На совести у Бриса Лекро оказалось пятно гораздо более темное, чем представлялось совершенному.
В центре города, у самого графского замка, их приветствовали уже намного радостнее. Здесь почти не встречались скользкие типы из Конгрегации. Люди принялись скандировать – они требовали крови бротских чалдарян. Какие-то юнцы подожгли соломенные чучела, которые, судя по надписям, изображали Безупречного V, Морканта Фарфога, Мате Ришено и Хельтона Джела.
– А кто такой Хельтон Джел? – поинтересовался Брок Рольт.
Джел был главой местного отделения Конгрегации. В Антье он прибыл совсем недавно – на смену пропавшему без вести Икату Демоту, который и сам не так давно сменил неудачливого предшественника.
– Не нравится мне это все, – сказал брат Свечка Рольту. – Грядут большие неприятности.
– И вы это только что внезапно осознали, брат? – презрительно фыркнула Сочия. – Прямо как гром среди ясного неба, правда?
– Я стараюсь не терять надежды, дитя, и молюсь, чтобы катастрофу можно было предотвратить. Если того пожелают добронравные люди.
– Назовите хотя бы двоих добронравных. Не считая вас.
Сочия, возможно, и сама не подозревала, насколько она права.
Все вокруг обезумели.
Вели себя так, словно пришел конец света.

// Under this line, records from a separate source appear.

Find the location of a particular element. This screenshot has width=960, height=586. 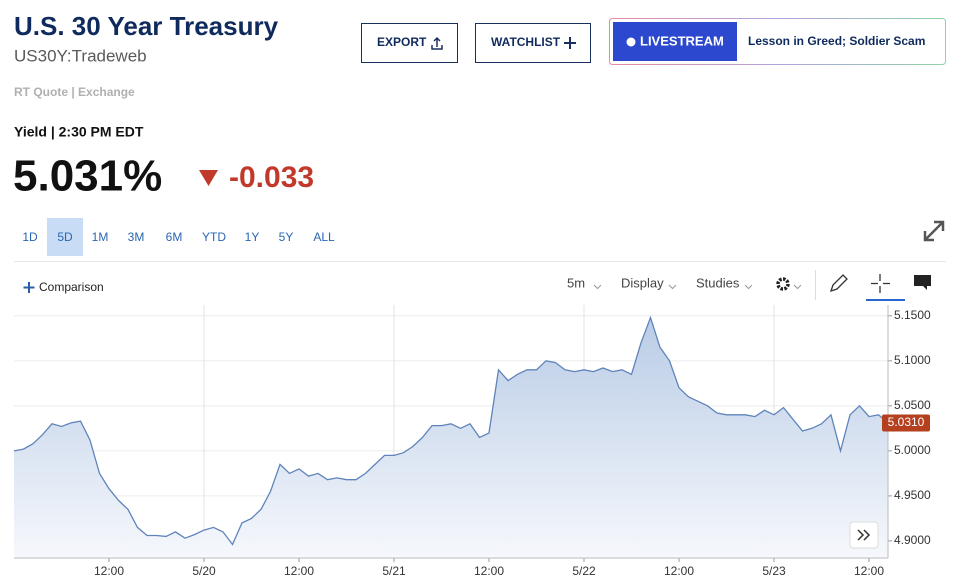

button-frame is located at coordinates (410, 43).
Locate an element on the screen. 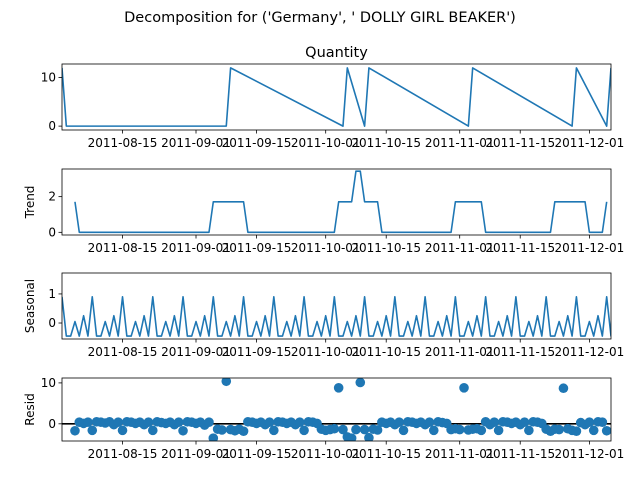  data-group-trend is located at coordinates (341, 202).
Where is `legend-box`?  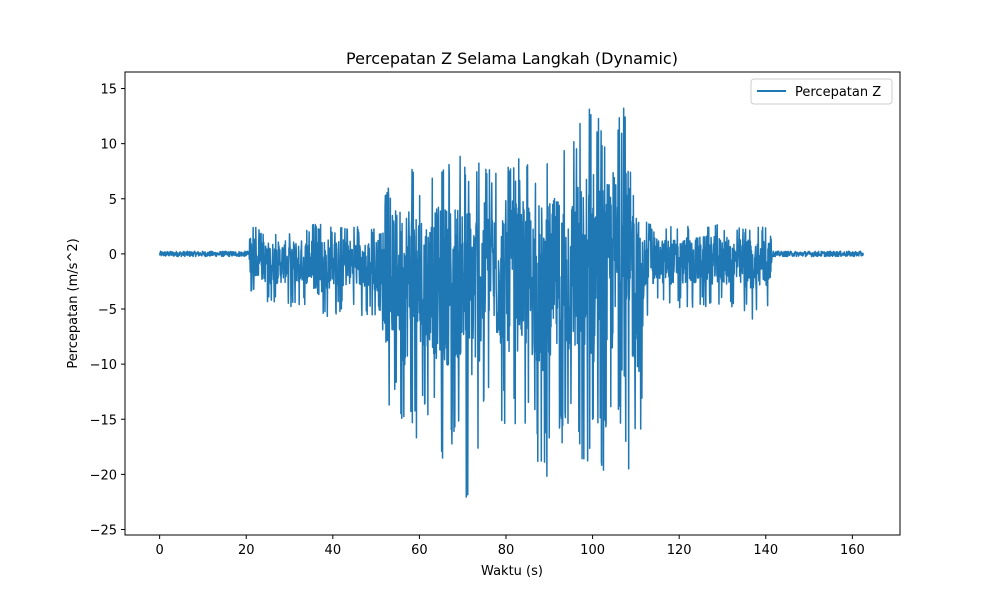
legend-box is located at coordinates (822, 92).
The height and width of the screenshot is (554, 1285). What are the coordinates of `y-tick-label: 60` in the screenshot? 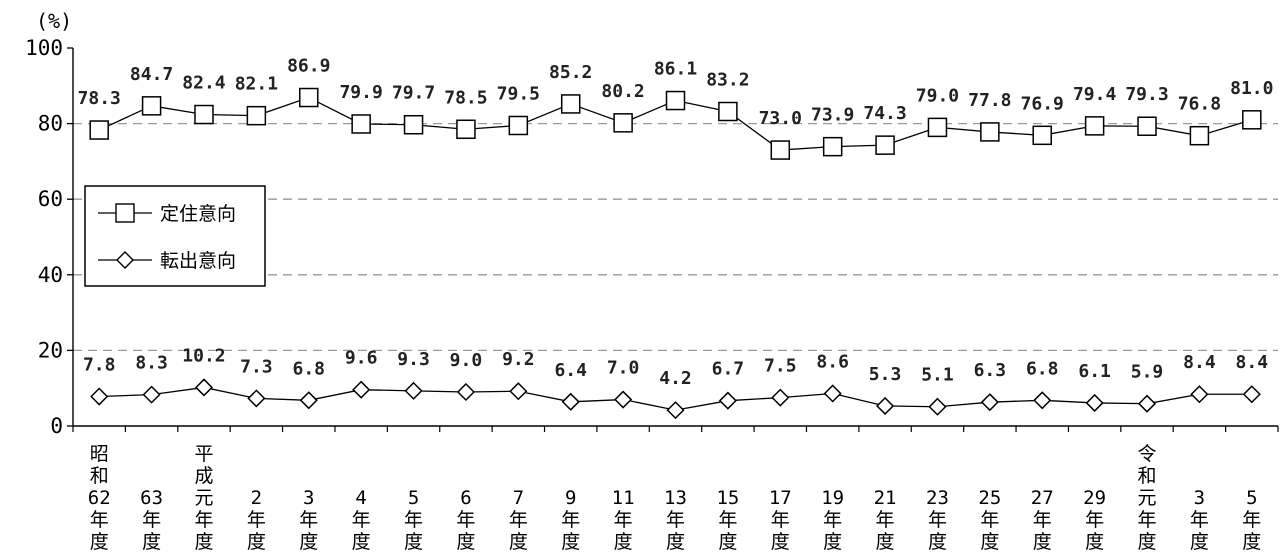 It's located at (50, 199).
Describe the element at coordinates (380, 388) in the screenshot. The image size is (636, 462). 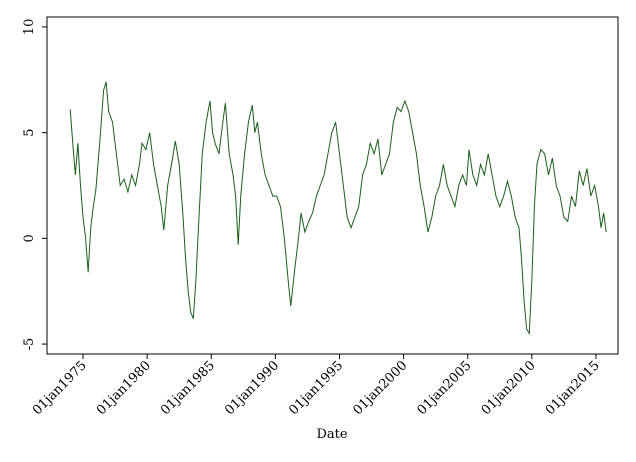
I see `x-tick-label: 01jan2000` at that location.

Неужели наступала одна из тех эпох, когда человечеству вздумалось ради очищения учинить грандиозную бойню?
Рядом с пылающими соломенными чучелами своего двоюродного брата ждал с идиотской улыбкой на лице Бернардин Амбершель. Он явно гордился своими достижениями и ожидал похвалы.

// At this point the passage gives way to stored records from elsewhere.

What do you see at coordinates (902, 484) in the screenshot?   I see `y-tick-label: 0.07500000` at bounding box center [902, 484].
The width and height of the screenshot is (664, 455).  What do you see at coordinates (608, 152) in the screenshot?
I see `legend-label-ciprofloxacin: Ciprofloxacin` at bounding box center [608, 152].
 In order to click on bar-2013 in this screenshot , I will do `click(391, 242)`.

Вскоре семейство Рольтов покинуло Антье, но ненадолго: на середину лета была назначена свадьба графа Реймона и Сочии Рольт.
Брат Свечка уехал из города вместе с Рольтами, но сразу же расстался с ними. Несколько недель бродил он по деревням, узнавая, какие там царят настроения. Удивительно, но непотребства Бернардина Амбершеля и вправду принесли больше пользы, чем вреда. Хотя те, чьи головы украшали теперь ворота Антье, вряд ли бы с этим согласились.
Конгрегация больше не преследовала всех направо и налево в стенах города. А до того, что творится за его пределами, Бернардину было мало дела. Мейсалян, например, притесняли, и притом жестоко. Как и опасался брат Свечка, сосед обратился против соседа, рассорились семьи, дружившие вот уже много поколений. Плотник Жиан из Сен-Жюлез-анде-Нье пожаловался монаху:
– Слишком уж все боятся этих черных ворон. Они будто демоны.
Самому убедиться в этом брату Свечке, к счастью, не пришлось: каждый раз деревенские спасали его от встречи с членами Конгрегации. Их не любили и боялись даже пробротские епископальные чалдаряне.
Граф Реймон действительно возмужал: перед тем как действовать, он оценил ситуацию, посоветовался со своими рыцарями и приближенными и, разузнав, кто что думает, послал за недавно присланным из Брота архиепископом Антье.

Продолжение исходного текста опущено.